Retype the items word for word, from the line containing "How do I perform: Select" through the end of the records, leaving the pictures out of your answer.

[Item-finding records]

★ ★ ★

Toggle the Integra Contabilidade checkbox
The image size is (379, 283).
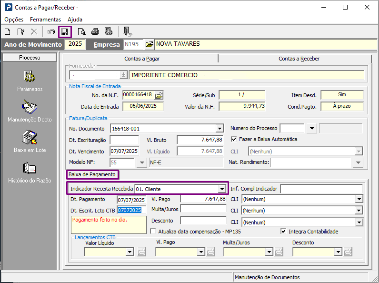click(284, 232)
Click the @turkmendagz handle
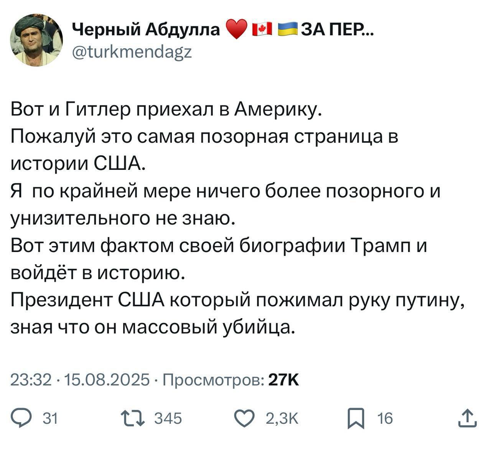Viewport: 491px width, 449px height. click(132, 51)
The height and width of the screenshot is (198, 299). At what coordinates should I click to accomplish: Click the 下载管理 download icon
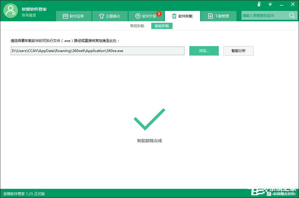210,16

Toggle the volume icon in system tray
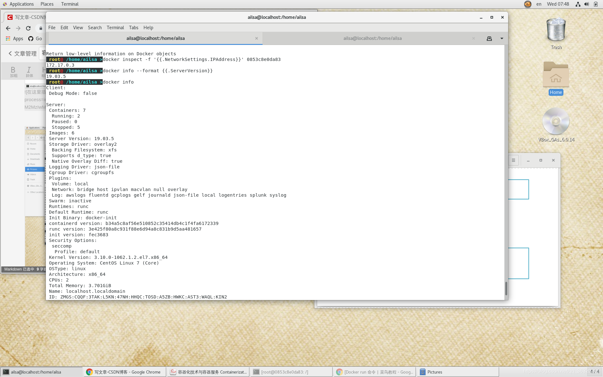(x=586, y=4)
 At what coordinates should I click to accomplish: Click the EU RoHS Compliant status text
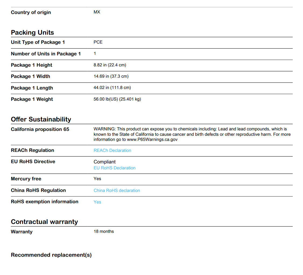click(x=104, y=162)
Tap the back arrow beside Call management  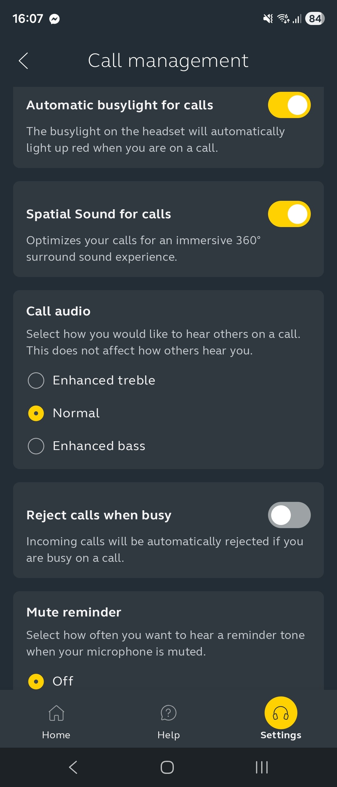coord(24,61)
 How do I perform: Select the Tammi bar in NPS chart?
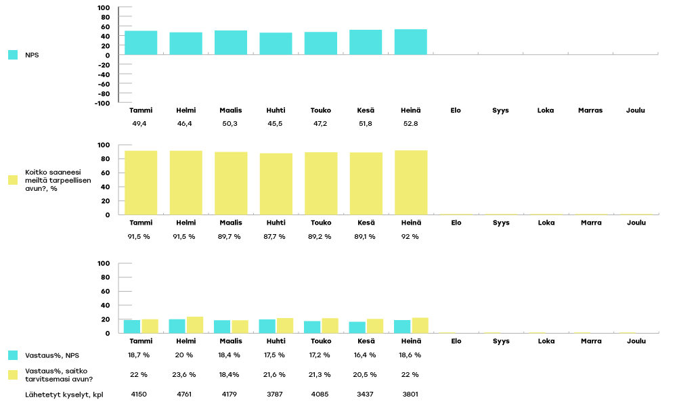pyautogui.click(x=141, y=43)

★ ★ ★

Output of the exercise ::
 How do I perform: Select the Tammi bar in NPS chart?
pyautogui.click(x=141, y=43)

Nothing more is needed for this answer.